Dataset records
──────
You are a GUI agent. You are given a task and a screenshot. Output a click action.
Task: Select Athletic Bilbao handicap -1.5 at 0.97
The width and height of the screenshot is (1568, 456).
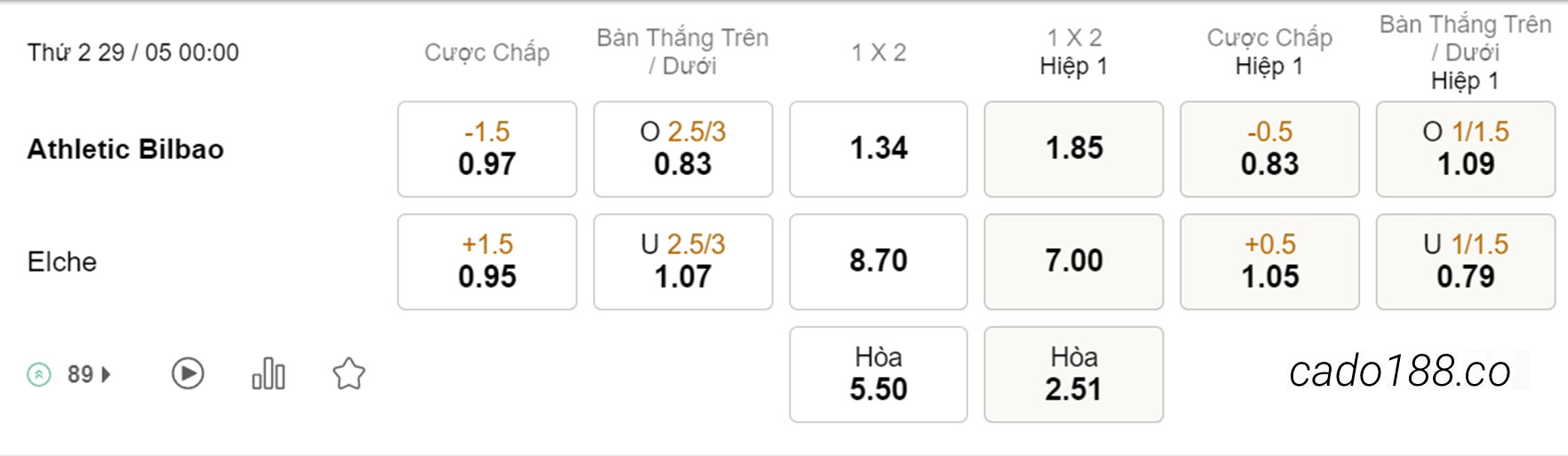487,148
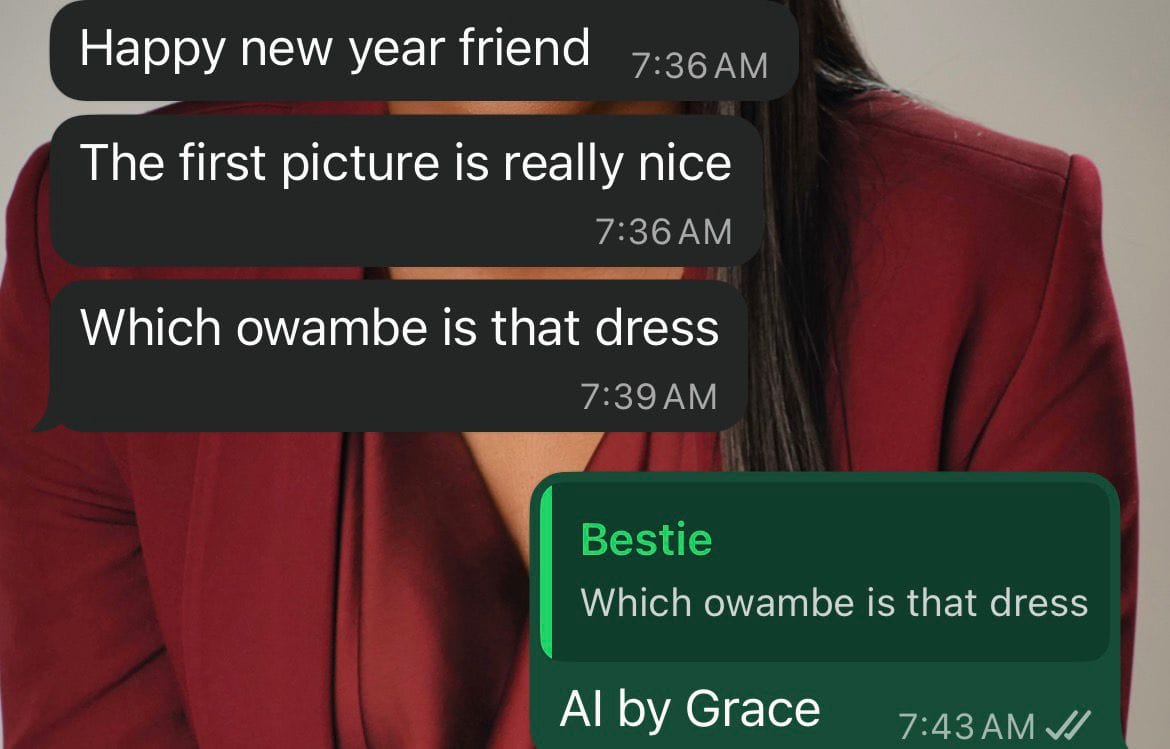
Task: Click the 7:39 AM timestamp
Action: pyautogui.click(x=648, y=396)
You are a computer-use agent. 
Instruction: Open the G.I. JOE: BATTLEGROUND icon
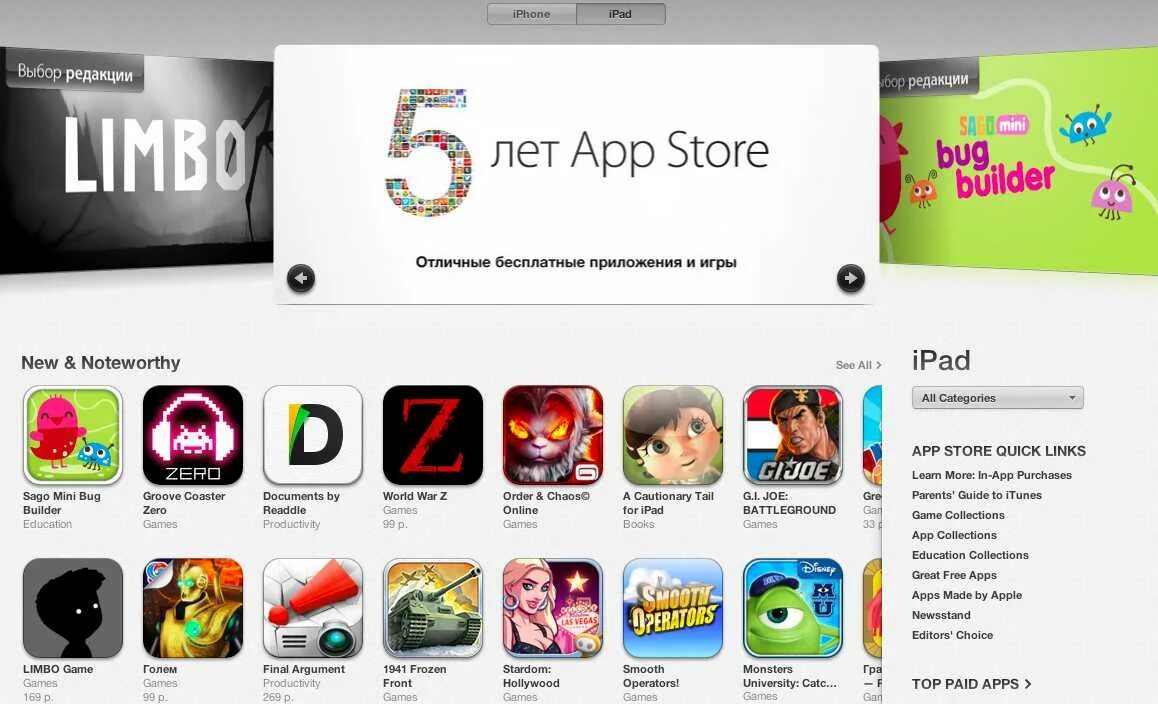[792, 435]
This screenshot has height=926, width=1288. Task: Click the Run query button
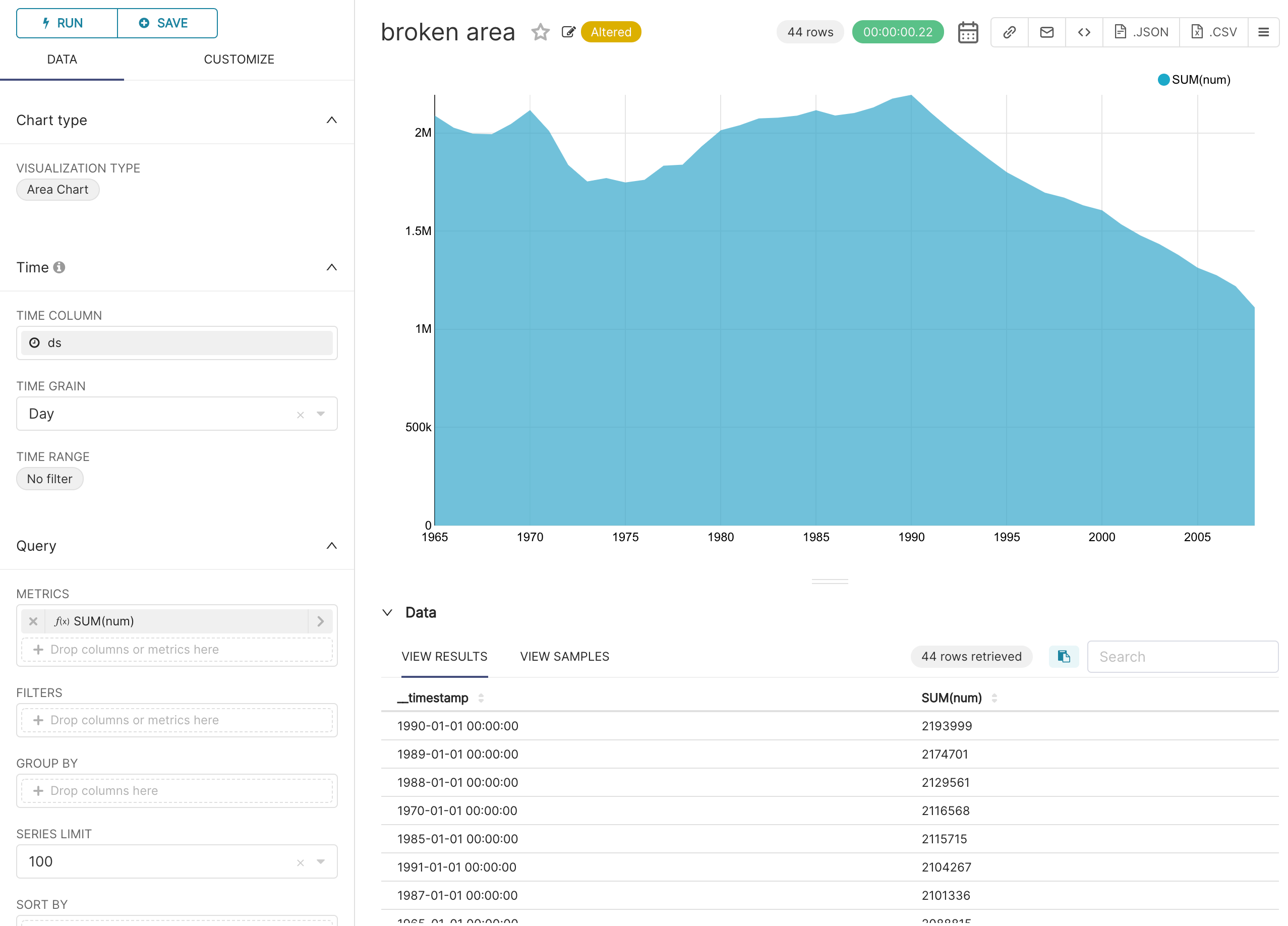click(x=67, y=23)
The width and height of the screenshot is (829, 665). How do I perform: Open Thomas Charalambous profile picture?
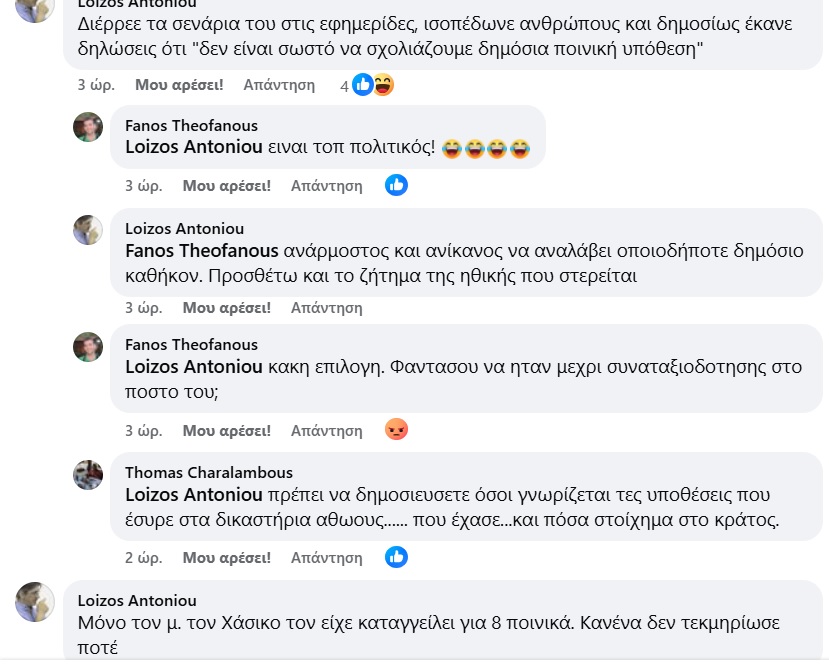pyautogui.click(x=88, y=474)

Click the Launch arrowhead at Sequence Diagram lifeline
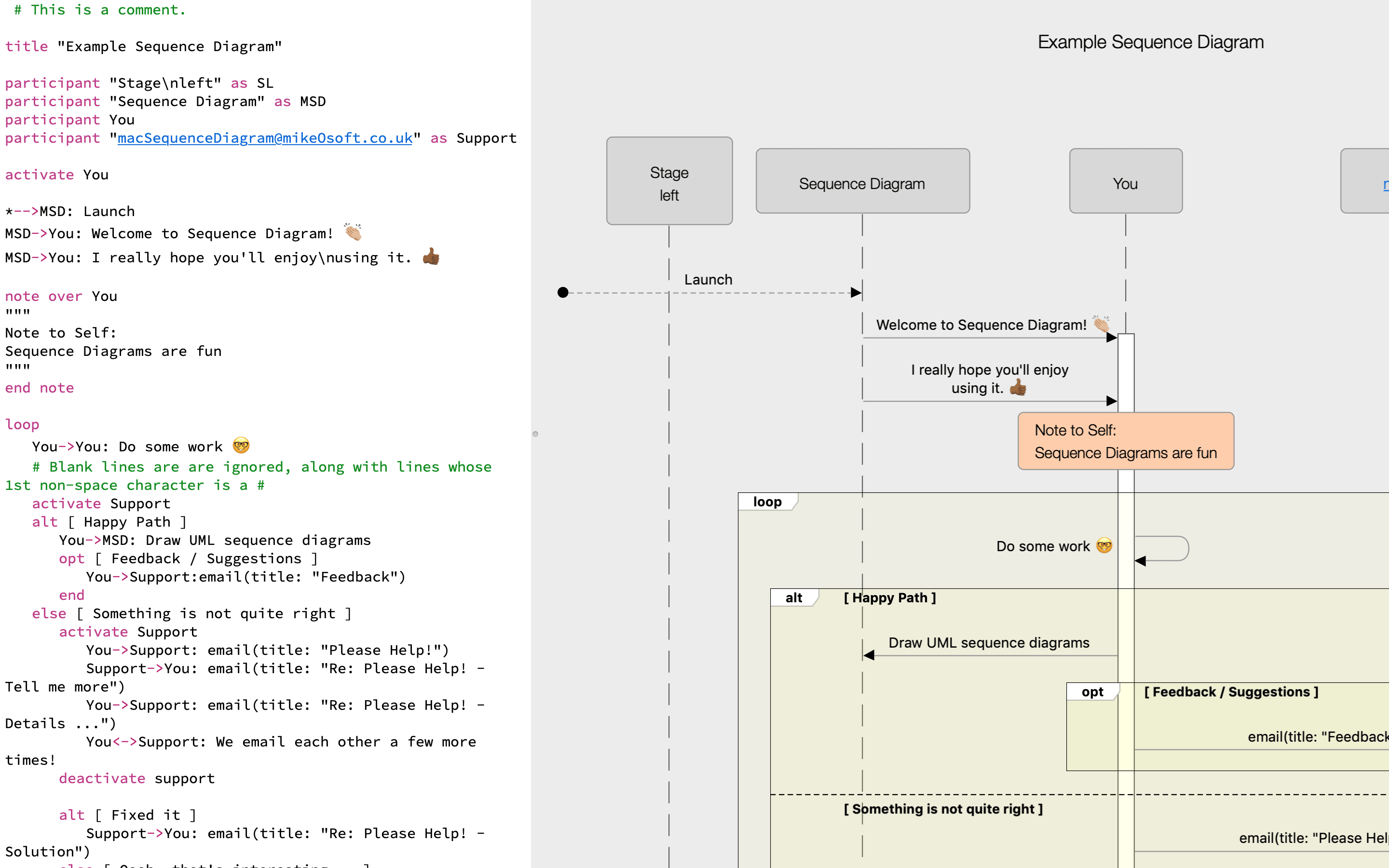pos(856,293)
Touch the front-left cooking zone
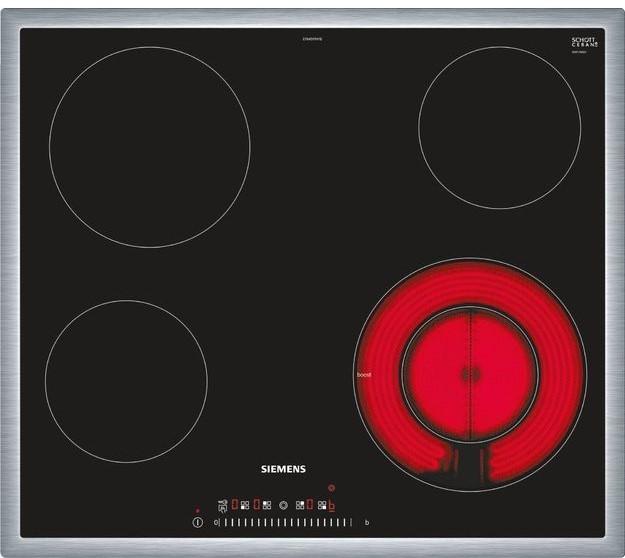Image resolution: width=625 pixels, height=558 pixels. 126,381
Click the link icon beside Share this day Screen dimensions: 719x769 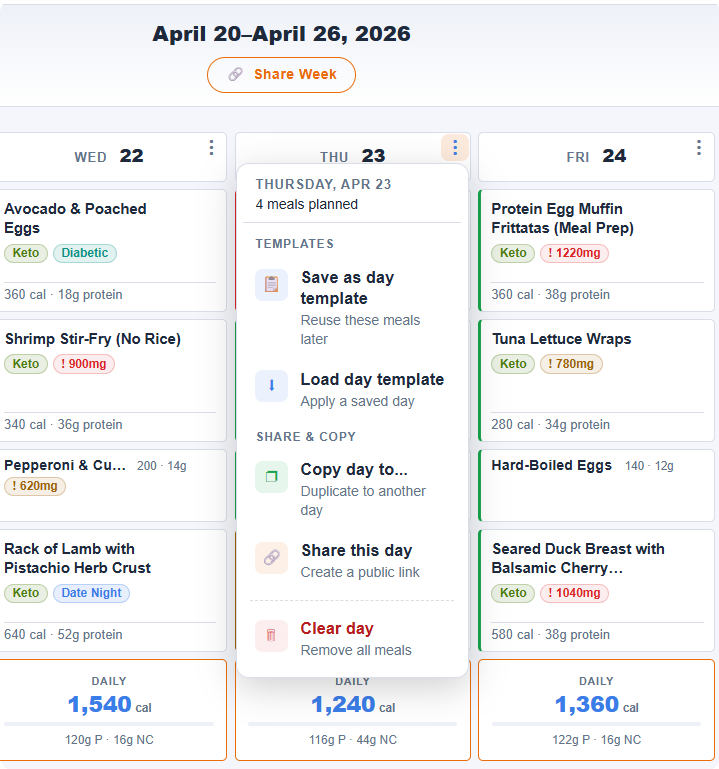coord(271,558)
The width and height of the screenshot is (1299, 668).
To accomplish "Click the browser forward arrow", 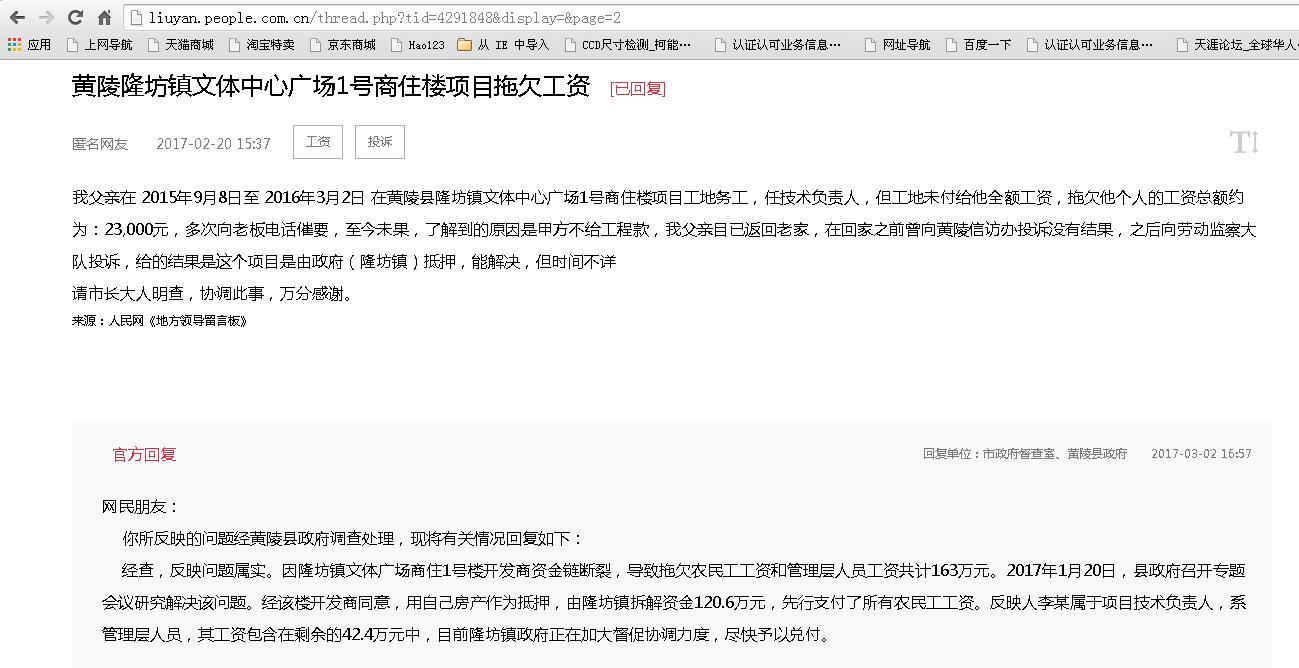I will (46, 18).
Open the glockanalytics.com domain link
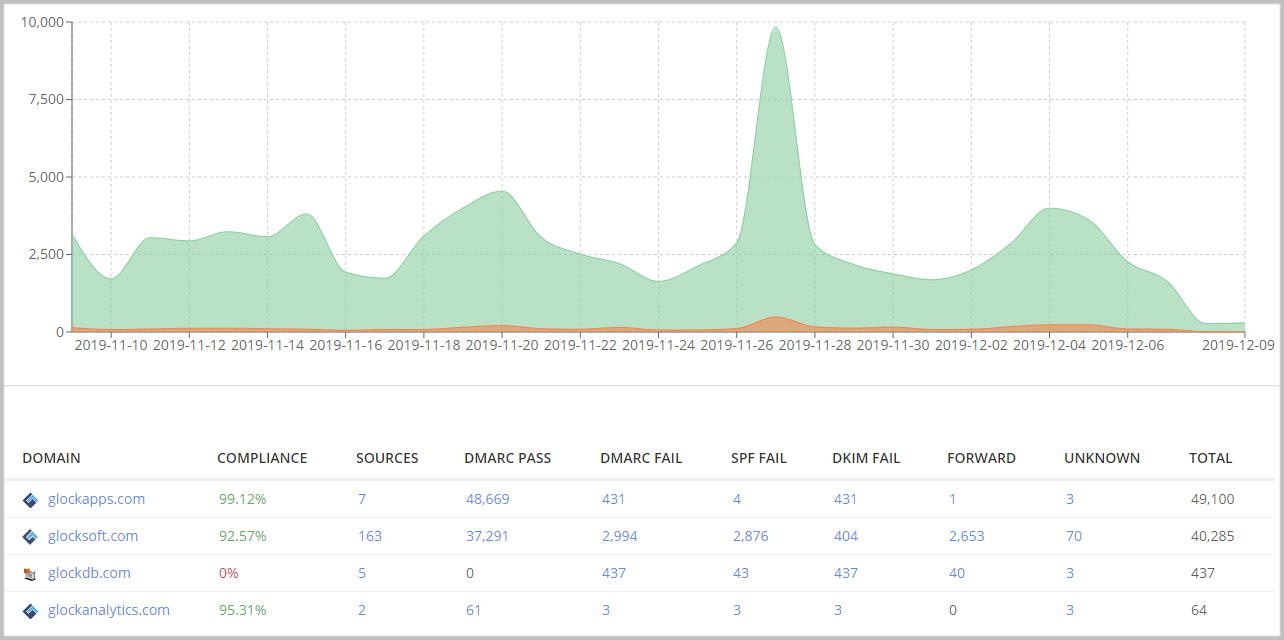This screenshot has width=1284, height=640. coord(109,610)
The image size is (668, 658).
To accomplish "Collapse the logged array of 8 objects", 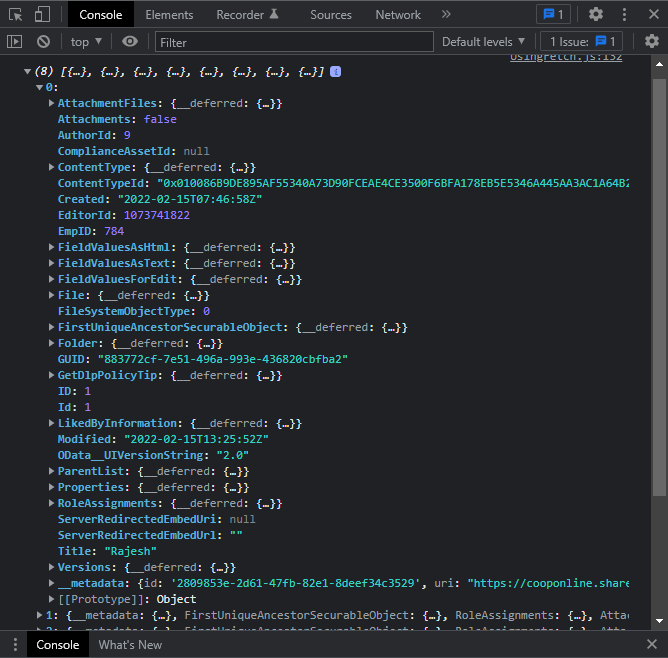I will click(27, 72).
──────
Retype the lines of the material starting at the line containing "This screenshot has height=926, width=1288." and ending at the line containing "pyautogui.click(x=88, y=474)", both included. Omit the pictures from your answer.

# [Response to the exercise]
This screenshot has height=926, width=1288. Task: Click the Run query button
click(x=67, y=23)
The width and height of the screenshot is (829, 665). How do I perform: Open Thomas Charalambous profile picture?
pyautogui.click(x=88, y=474)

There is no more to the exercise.